Türkiye’nin plastik sektörünün; yurt içinde yeterli ham madde üretiminin olmaması, kontratlı ham madde alımı uygulamasının yaygınlaşmamış olması ve lojistik altyapı yetersizliği gibi yapısal sorunlarının var olduğuna değinen Karadeniz, bu sorunlar sebebiyle sektörün dış şoklara karşı direnç gösteremediğinin altını çizdi. Karadeniz şunları söyledi: “Uluslararası kurumların yaptığı analizler fiyat artışı trendinin haziran ayından itibaren tersine döneceğini öngörüyor. Lakin bu kriz durumundan ders çıkararak yapısal sorunlarımıza çözümler geliştirmek yerine palyatif çözümlerle yetinirsek, ham madde arzını etkileyen bir sonraki krizde gene aynı sorunları konuşuyor olacağız. Bu sebeple sektörümüzün mevcut dönemi en az kayıpla atlatması adına finansman kaynaklarına erişiminin kolaylaştırılması gerekmekle birlikte orta ve uzun vadede de yapısal sorunların ortadan kaldırılması gerekiyor.”

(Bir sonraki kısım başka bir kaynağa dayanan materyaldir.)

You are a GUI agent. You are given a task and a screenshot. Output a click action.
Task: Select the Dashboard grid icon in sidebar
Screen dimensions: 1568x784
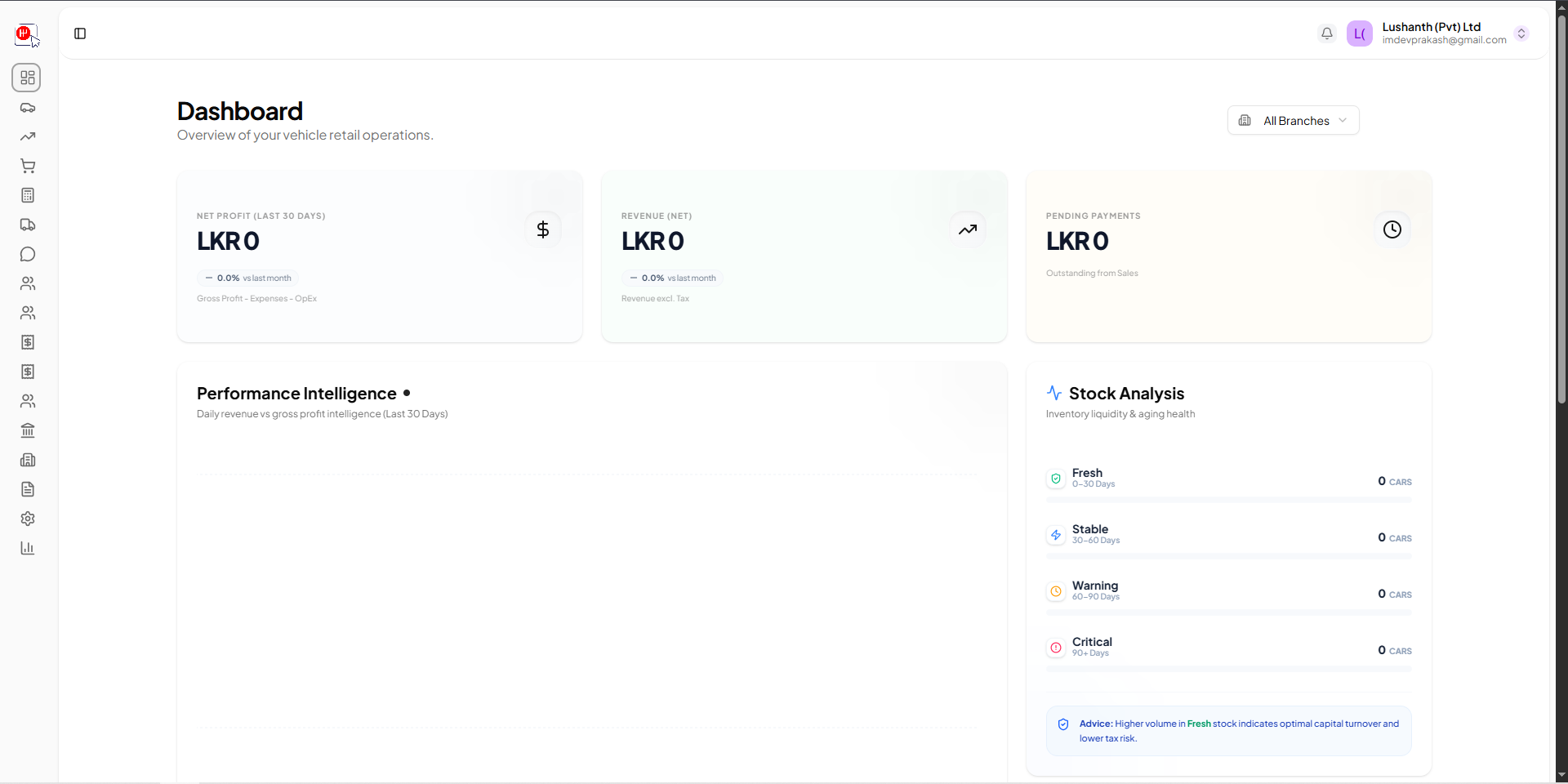[27, 78]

Karadeniz, kısa vadede sektörün rahat nefes almasını sağlayacak gerçekçi tek adımın finansmana erişimin kolaylaştırılması olduğunu belirtti. Karadeniz sözlerine şöyle devam etti: “Orta ve uzun vadede ise ülkemizde yeni petrokimya yatırımlarının teşvik edilerek yurtiçi üretimin arz güvenliğini sağlayacak seviyelere gelmesinin sağlanması, işletmelerin sermaye ve insan yapısı kaynaklarının kuvvetlendirecek adımlar atılarak kurumsallaşmanın ve buna bağlı olarak kontratlı hammadde alımının yaygınlaştırılması ve lojistik altyapının geliştirilerek navlun fiyatlarında yaşanacak şokların önüne geçilmesi gerektiğini dile getirmeye devam edeceğiz. En kısa zamanda kamu, STK ve özel sektör bir araya gelerek bu orta ve uzun vadeli stratejileri masaya yatırmalı ve uygulama yönünde adımlar atmaya başlamalı.”